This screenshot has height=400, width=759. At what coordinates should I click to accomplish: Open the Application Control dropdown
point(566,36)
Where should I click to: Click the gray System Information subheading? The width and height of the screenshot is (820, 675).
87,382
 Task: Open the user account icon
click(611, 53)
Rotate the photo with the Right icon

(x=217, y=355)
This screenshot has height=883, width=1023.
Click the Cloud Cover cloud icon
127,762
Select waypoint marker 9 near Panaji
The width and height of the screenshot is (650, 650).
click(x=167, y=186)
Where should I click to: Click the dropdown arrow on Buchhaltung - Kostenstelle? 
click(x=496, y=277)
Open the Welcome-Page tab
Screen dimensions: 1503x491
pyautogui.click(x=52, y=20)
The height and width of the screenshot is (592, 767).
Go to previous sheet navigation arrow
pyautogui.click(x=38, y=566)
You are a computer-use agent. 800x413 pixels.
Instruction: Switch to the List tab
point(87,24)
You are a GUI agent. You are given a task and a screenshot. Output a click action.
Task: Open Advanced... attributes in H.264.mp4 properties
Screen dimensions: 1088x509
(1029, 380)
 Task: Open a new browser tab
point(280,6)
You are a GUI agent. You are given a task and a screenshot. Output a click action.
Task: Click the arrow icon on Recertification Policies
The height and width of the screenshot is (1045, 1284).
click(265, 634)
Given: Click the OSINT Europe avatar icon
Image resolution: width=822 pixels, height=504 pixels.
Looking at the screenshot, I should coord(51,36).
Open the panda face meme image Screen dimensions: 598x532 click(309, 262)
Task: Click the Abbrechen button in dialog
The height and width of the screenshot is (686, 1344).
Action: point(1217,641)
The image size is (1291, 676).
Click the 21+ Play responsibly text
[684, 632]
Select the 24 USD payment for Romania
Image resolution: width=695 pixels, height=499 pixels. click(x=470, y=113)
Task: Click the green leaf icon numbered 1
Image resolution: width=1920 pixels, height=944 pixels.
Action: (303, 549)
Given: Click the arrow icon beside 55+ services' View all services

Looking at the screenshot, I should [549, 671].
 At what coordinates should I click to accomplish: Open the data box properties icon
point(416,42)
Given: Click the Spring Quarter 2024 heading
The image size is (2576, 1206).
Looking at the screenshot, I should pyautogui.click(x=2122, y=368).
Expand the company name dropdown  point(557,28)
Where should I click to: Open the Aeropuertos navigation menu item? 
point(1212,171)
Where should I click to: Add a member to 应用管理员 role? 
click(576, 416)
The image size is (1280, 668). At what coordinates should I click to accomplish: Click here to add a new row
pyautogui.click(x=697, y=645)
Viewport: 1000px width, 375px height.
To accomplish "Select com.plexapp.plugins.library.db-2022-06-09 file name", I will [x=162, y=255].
....
§ **HOW TO COMPLETE THIS TASK**
The lines above that hold the word "name" are the ones to copy.

§ **ANSWER TO THE EXERCISE**
Expand the company name dropdown  point(557,28)
To accomplish "Select com.plexapp.plugins.library.db-2022-06-09 file name", I will [x=162, y=255].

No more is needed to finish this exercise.